PROBLEM TO SOLVE: Write out an exact copy of the line containing "Task: Click the highlighted 購入2回以下の会員 cell" and all lines that follow it in the data below, leaving out pictures.

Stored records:

++++

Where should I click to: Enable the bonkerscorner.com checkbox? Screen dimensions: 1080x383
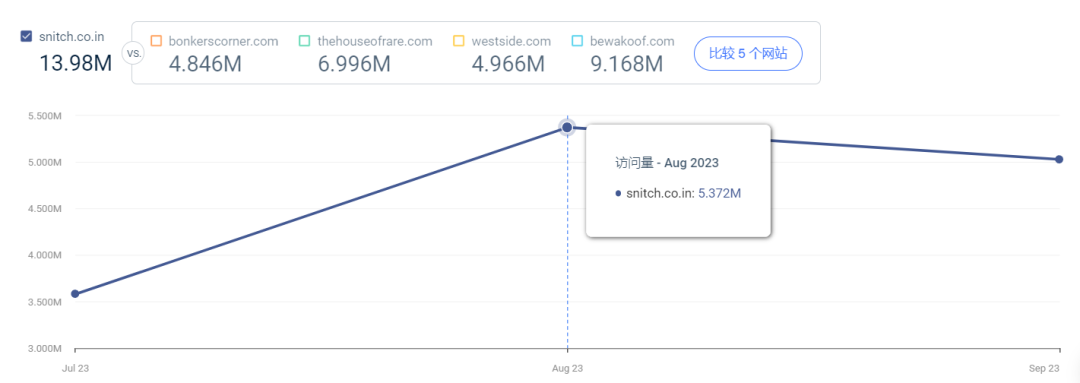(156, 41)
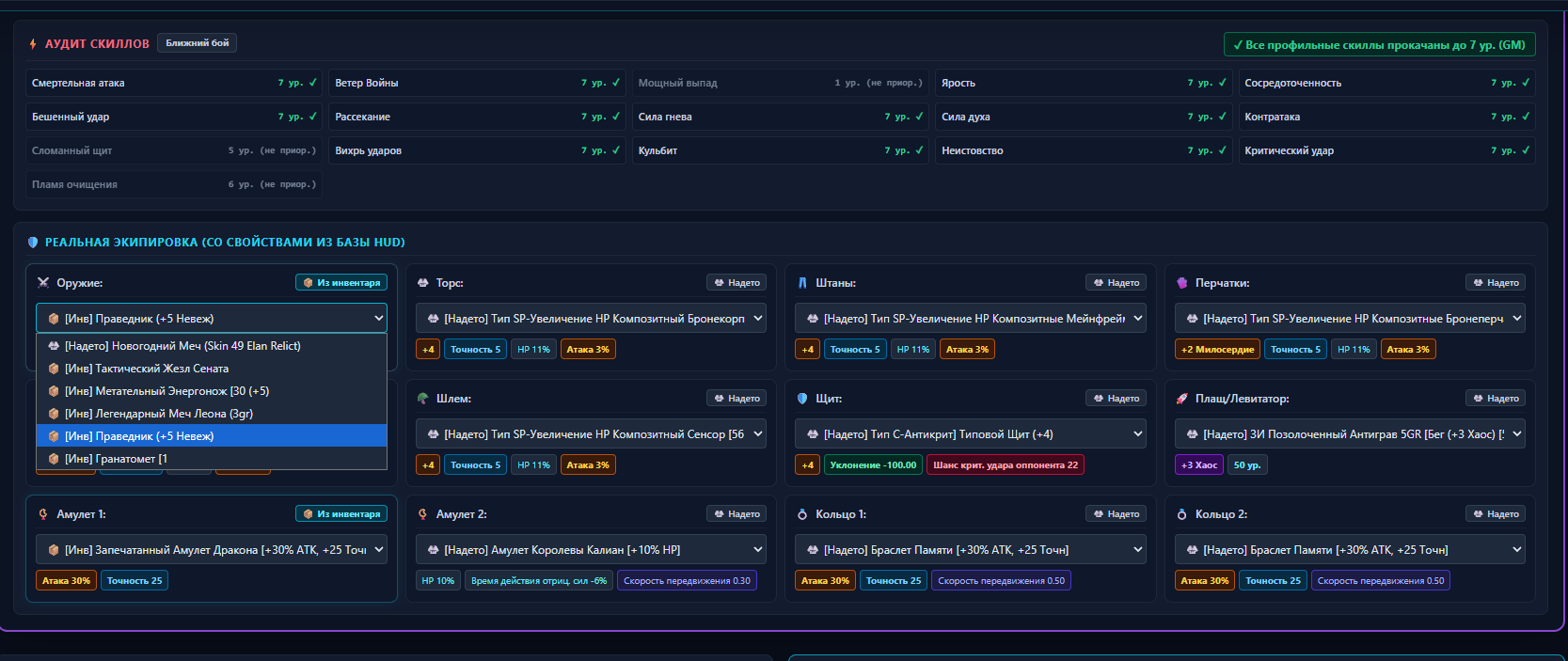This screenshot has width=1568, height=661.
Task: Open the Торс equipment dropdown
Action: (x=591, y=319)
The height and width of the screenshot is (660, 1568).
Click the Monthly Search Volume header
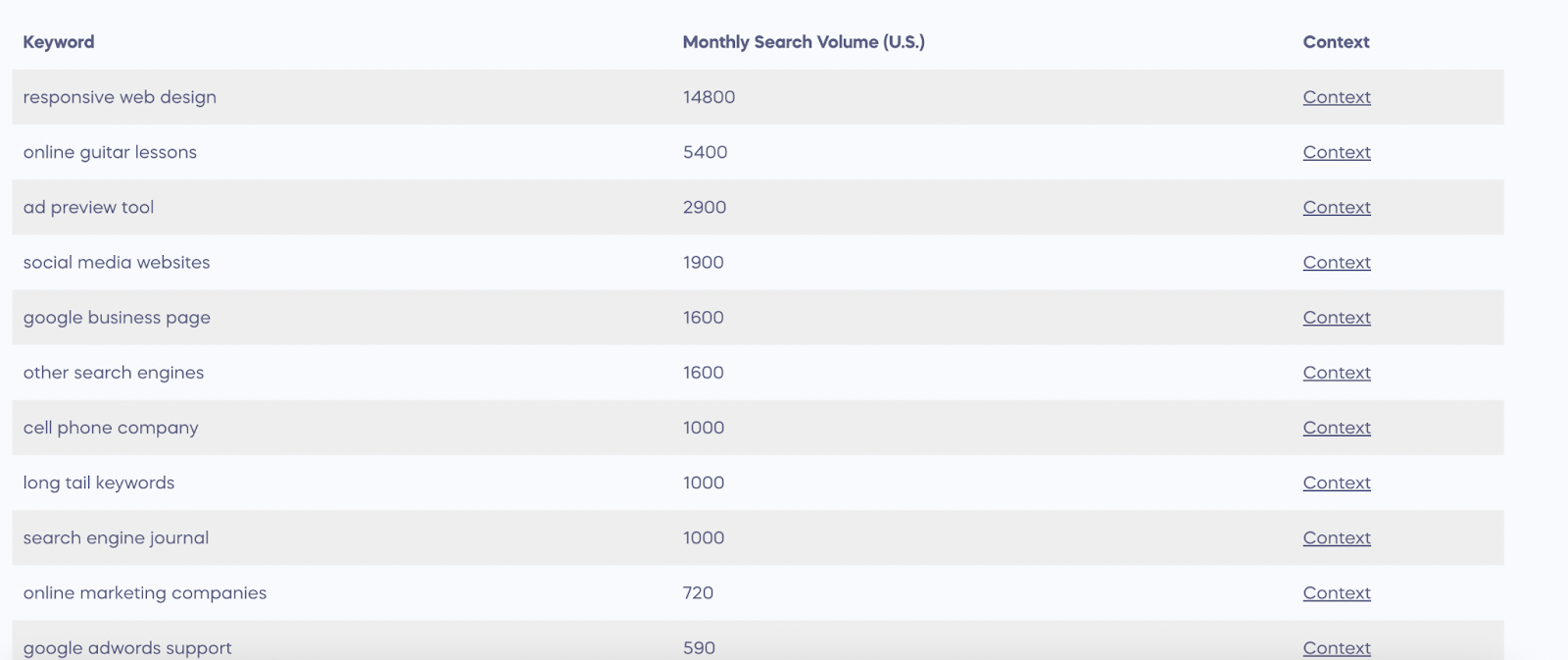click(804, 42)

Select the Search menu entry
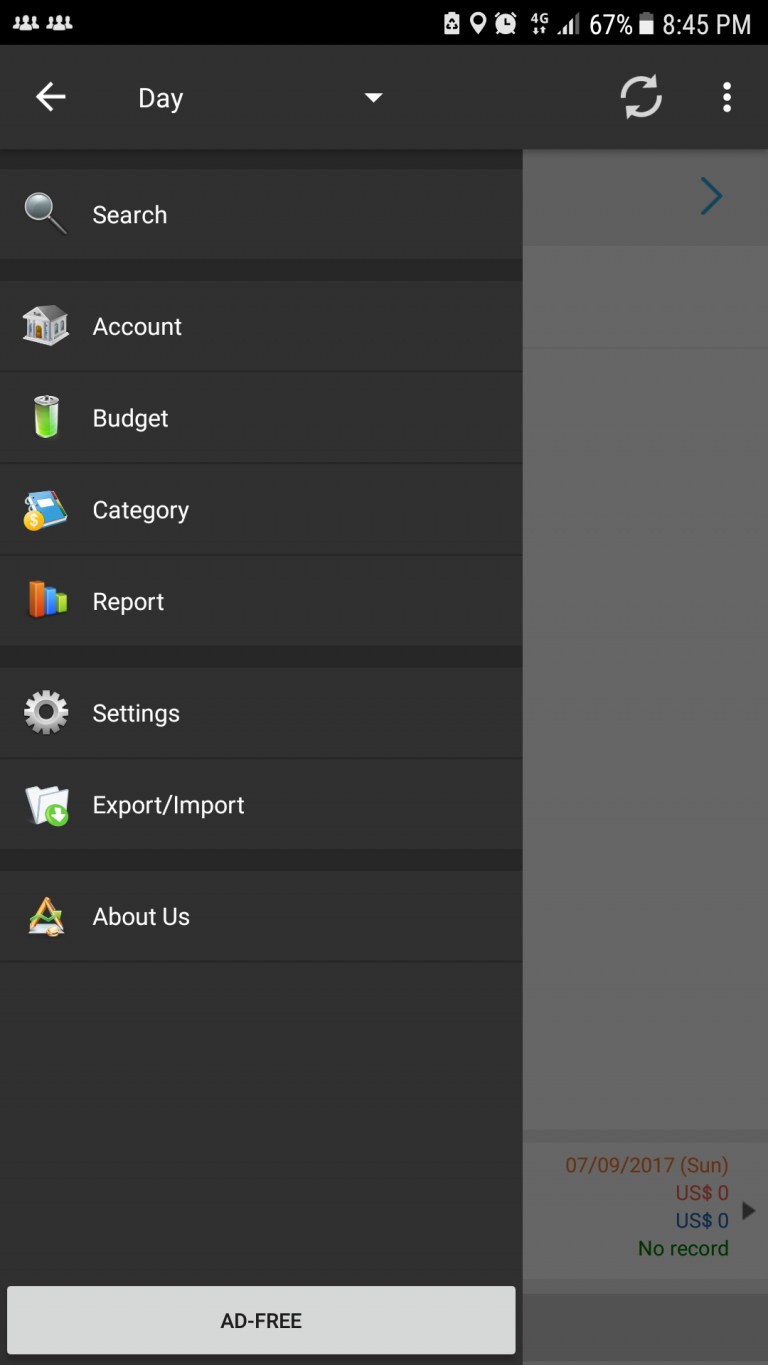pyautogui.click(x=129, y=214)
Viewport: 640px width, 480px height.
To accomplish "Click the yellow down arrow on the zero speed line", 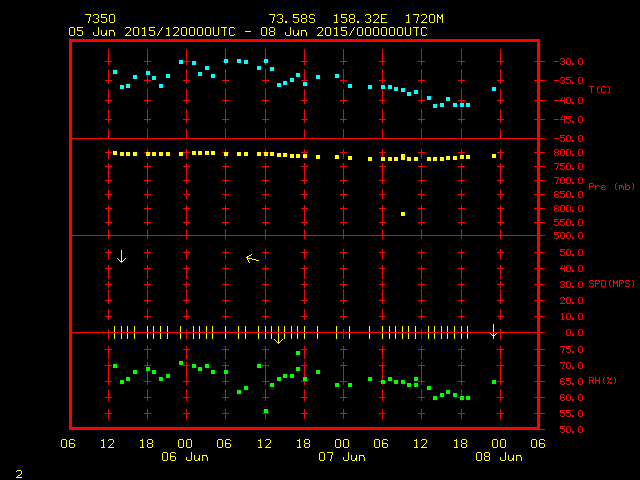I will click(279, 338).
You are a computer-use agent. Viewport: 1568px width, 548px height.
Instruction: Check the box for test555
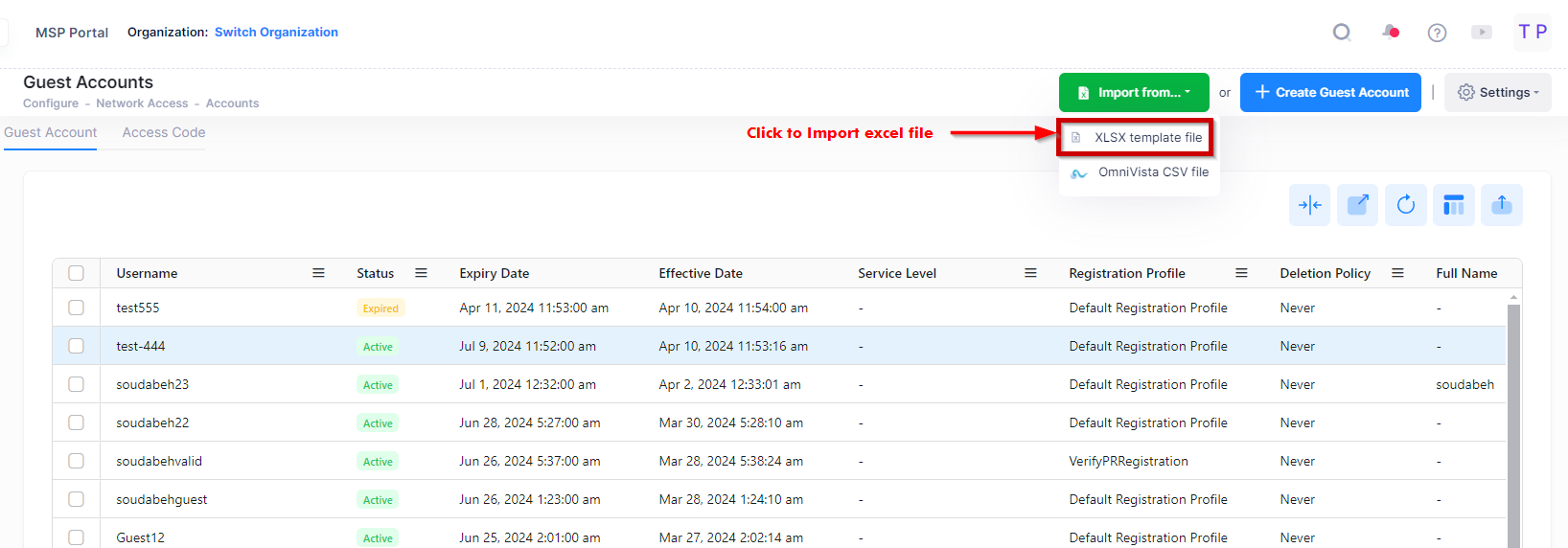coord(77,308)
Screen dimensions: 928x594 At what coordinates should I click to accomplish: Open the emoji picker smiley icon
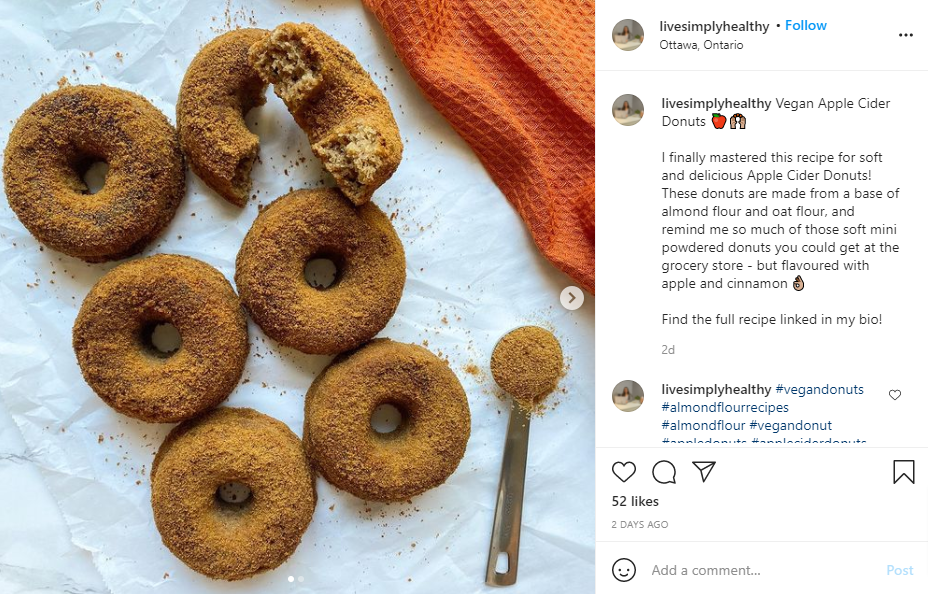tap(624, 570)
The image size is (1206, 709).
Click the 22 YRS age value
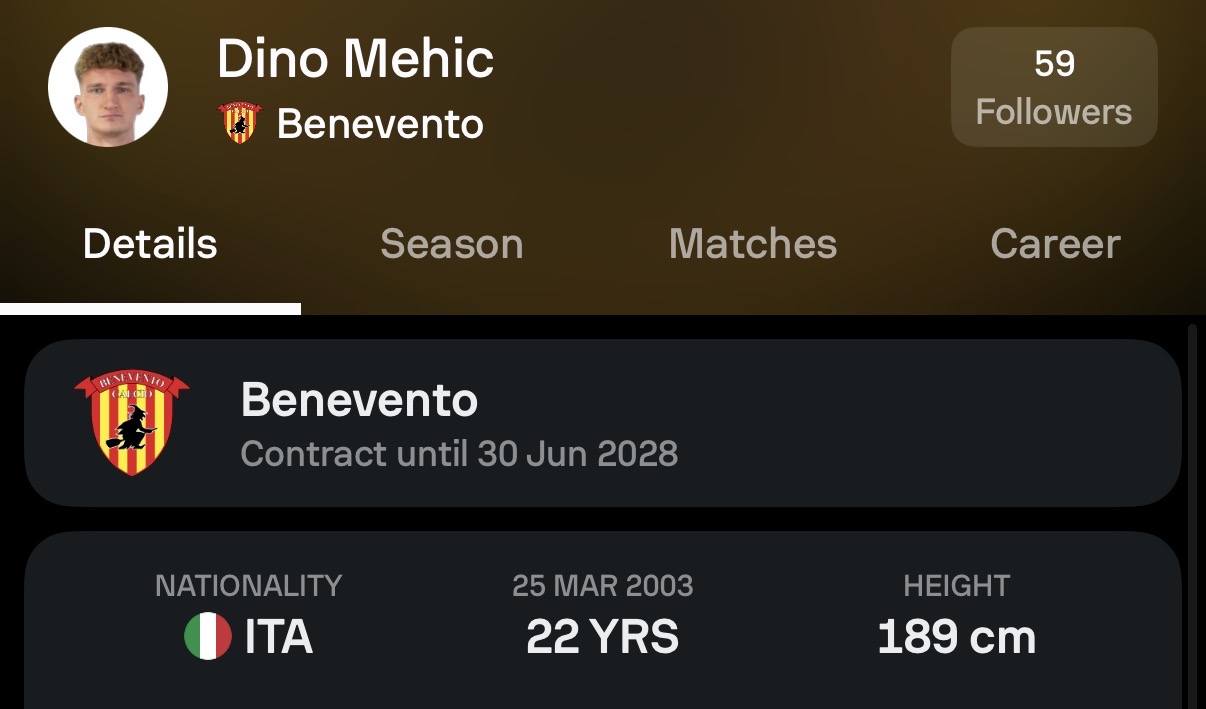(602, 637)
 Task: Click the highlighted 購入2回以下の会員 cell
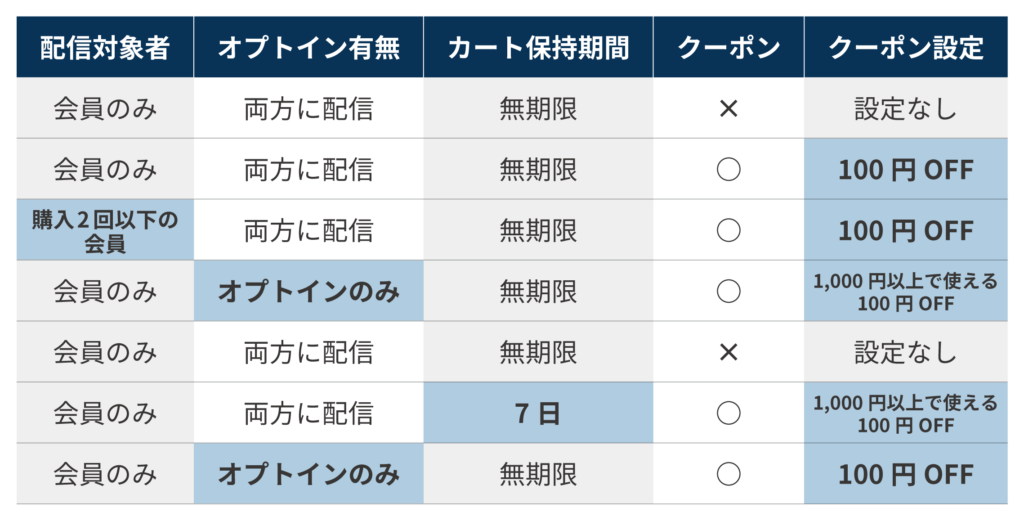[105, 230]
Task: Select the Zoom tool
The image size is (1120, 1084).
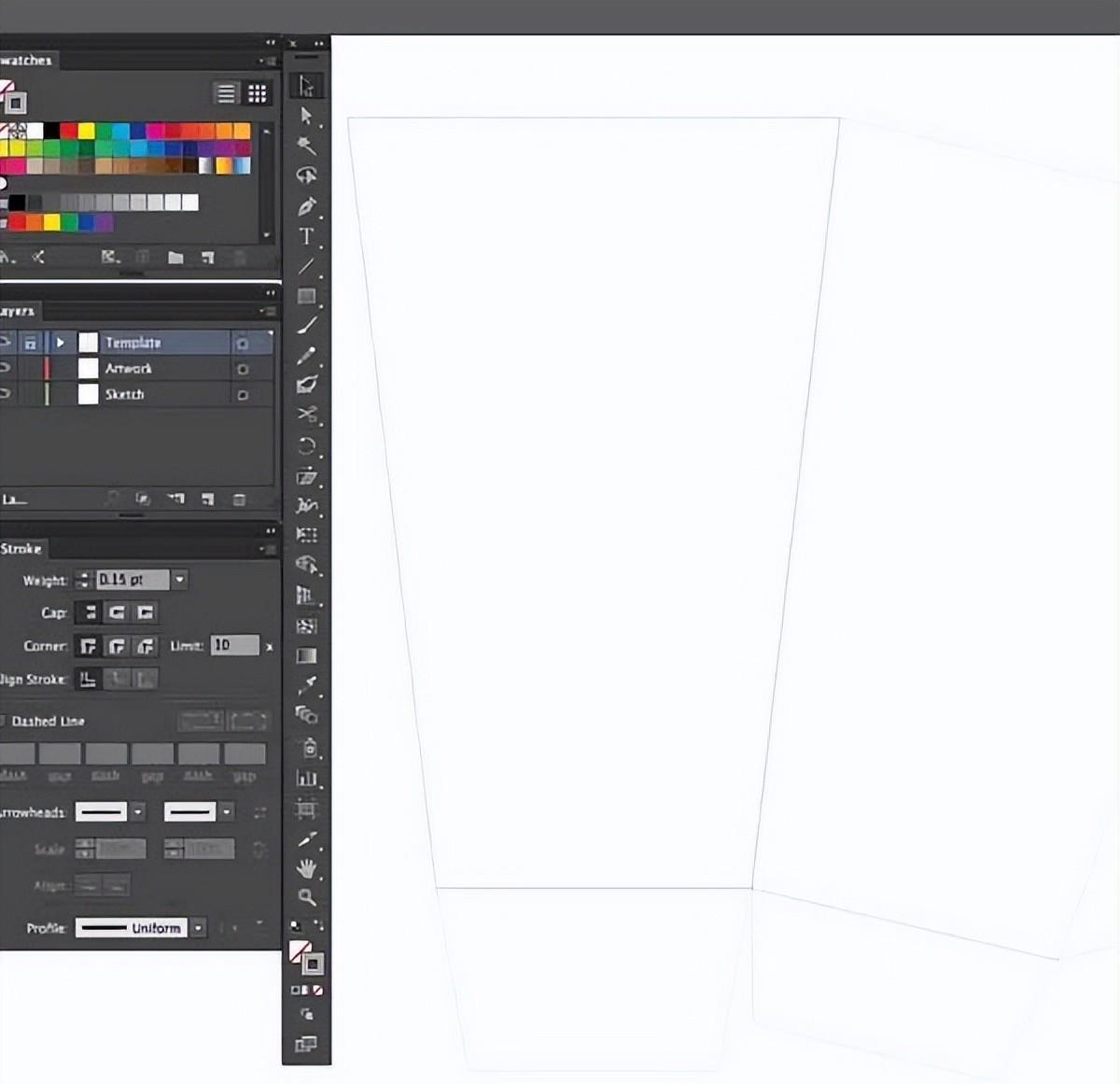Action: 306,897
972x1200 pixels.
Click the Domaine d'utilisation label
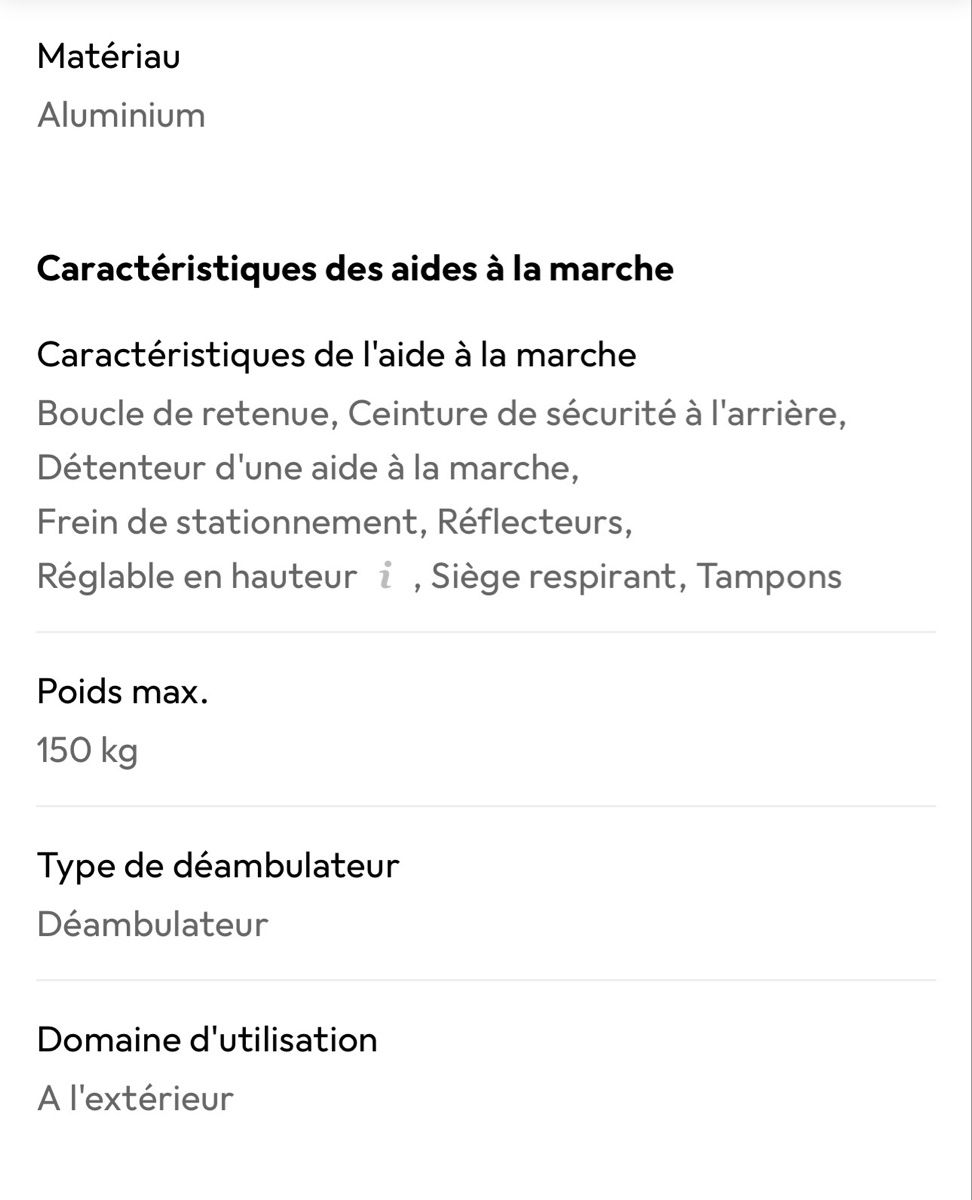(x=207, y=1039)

++++

YOUR RESPONSE:
 Task: Click the highlighted 購入2回以下の会員 cell
[105, 230]
Task: Select the Zoom tool
The image size is (1120, 1084).
Action: 306,897
972x1200 pixels.
Click the Domaine d'utilisation label
(x=207, y=1039)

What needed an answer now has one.